(Word and element pointing entries)
┄┄┄┄┄┄┄┄┄┄┄┄┄┄┄┄┄┄┄┄
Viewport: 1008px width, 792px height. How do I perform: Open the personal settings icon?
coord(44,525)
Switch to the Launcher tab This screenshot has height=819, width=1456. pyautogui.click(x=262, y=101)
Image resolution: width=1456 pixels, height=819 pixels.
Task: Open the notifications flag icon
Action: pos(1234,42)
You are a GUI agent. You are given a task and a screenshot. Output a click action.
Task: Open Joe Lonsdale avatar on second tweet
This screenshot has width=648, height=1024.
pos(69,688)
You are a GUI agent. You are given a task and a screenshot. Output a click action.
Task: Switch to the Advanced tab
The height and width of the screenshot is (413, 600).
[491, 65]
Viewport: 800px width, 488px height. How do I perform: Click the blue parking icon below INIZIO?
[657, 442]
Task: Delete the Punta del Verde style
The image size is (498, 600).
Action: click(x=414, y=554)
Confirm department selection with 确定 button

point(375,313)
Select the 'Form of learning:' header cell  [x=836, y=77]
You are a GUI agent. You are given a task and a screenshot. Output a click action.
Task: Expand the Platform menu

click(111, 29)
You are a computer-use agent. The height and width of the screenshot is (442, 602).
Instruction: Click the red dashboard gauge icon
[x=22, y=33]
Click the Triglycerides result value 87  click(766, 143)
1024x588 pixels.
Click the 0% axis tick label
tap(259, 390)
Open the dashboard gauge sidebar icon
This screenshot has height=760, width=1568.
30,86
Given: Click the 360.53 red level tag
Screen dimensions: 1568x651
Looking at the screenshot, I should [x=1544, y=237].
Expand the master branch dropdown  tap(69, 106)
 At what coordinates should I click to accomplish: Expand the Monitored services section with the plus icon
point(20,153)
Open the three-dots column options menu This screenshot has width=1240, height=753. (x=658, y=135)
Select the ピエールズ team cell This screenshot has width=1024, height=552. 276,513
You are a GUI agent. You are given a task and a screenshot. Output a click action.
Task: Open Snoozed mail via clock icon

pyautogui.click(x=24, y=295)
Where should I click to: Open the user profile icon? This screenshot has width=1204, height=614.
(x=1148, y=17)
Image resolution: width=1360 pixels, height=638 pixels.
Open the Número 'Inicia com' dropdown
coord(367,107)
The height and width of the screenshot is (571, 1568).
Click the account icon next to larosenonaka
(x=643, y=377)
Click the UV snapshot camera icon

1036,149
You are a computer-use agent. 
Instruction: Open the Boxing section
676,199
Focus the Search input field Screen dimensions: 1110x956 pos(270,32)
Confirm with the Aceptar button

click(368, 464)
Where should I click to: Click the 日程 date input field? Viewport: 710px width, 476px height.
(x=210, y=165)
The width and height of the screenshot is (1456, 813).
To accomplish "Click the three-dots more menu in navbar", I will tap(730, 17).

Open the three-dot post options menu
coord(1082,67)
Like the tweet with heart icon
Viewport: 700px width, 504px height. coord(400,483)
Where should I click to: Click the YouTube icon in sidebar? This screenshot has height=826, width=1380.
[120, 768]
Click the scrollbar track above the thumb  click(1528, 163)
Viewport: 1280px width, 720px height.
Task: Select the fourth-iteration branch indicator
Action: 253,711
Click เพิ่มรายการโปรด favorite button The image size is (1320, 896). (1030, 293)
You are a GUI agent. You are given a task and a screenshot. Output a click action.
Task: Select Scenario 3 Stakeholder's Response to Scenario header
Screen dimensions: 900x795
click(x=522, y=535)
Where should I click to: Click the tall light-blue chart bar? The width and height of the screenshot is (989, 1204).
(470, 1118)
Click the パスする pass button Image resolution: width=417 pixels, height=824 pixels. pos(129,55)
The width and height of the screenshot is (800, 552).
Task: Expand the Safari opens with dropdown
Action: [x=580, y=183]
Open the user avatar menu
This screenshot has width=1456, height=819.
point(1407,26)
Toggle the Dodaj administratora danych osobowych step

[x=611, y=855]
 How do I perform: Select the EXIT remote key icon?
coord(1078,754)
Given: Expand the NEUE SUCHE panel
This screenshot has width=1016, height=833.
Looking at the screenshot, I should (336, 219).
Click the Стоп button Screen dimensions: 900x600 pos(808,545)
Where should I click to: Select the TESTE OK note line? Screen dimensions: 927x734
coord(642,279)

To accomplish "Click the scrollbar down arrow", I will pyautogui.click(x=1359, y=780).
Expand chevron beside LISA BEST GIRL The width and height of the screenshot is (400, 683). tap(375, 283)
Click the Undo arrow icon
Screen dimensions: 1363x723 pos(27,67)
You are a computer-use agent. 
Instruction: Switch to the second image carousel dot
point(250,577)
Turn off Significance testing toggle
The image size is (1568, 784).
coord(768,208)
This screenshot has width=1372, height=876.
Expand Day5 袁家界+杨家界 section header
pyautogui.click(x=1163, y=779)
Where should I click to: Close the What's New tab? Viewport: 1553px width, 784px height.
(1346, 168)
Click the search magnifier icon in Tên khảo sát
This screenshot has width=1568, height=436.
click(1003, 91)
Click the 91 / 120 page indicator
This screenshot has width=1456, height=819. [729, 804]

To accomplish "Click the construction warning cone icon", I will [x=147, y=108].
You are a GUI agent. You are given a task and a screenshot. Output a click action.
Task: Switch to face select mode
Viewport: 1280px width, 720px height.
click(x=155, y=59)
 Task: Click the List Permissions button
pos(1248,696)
┄┄┄┄┄┄┄┄┄┄┄┄┄┄┄┄┄┄┄┄
SHORT EXERCISE
Show, copied in full, each line of the items that contains the string "sidebar".

EXERCISE RESULT
Open the dashboard gauge sidebar icon
Where should I click to: Click the YouTube icon in sidebar? This screenshot has height=826, width=1380.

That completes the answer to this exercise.